I was always so enamoured of MAD growing up and studied the lines of Jack Davis, Mort Drucker, Al Jaffee and the Usual Gang of Idiots. I remember being so frustrated I couldn’t even come close to getting my work to look like theirs, but I think I found a style somewhere in between when I fell short. 
I think Wil McPhail’s poses are masterful, and I wish I knew how how the hell he did that. One day I’ll trudge up to England and knock on his door to ask him. I find myself doubled-over at John Cuneo’s Instagram, and Ed Steed’s absurdly funny gags. I have a slew of toons I’ve torn out of years’ worth of magazines and taped to my studio wall, or my zillion year-old writing desk. I’m constantly humbled by how generous and welcoming the existing crop of New Yorker cartoonists have been to a goofy Aussie immigrant — Joe Dator, Matt Diffee and Pat Byrnes, Mort Gerberg and an ever-growing list of prolific, talented cartoonists who make the 99% weekly rejection tolerable.

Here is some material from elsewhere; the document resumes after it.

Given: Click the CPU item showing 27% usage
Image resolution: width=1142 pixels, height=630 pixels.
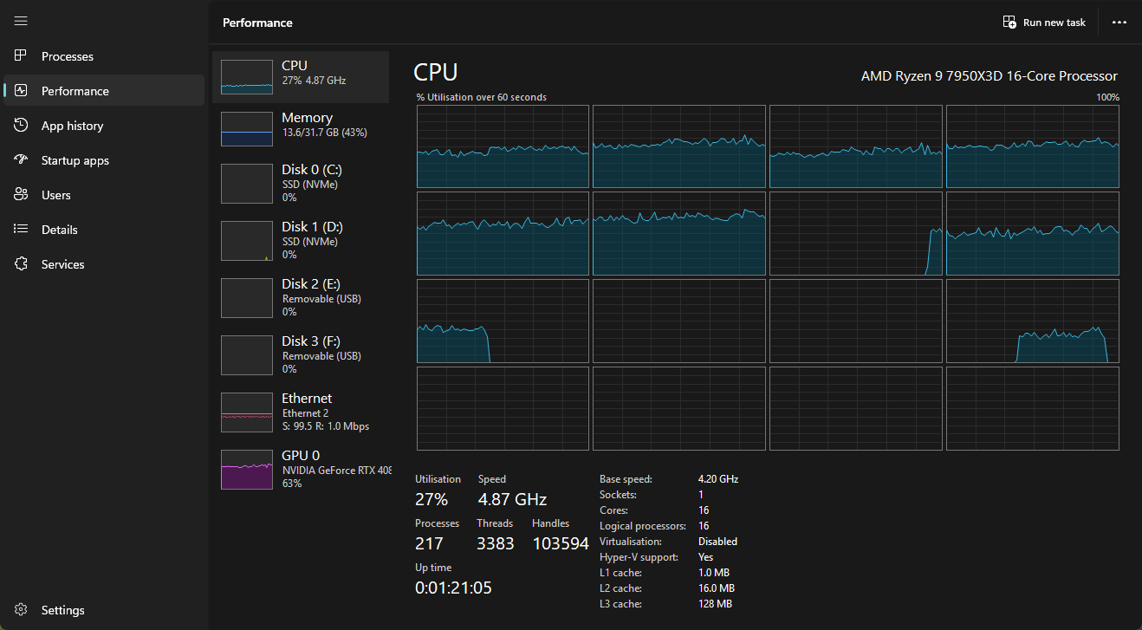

I’ve made some of my closest friends and have been lucky enough to meet my cartooning heroes through the National Cartoonists Society. I got to spend a lot of time with Sergio at the Lakes International Comic Art Festival in the UK last year which made my year. We were signing together for a whole afternoon and I spent more time geeking out with him than signing.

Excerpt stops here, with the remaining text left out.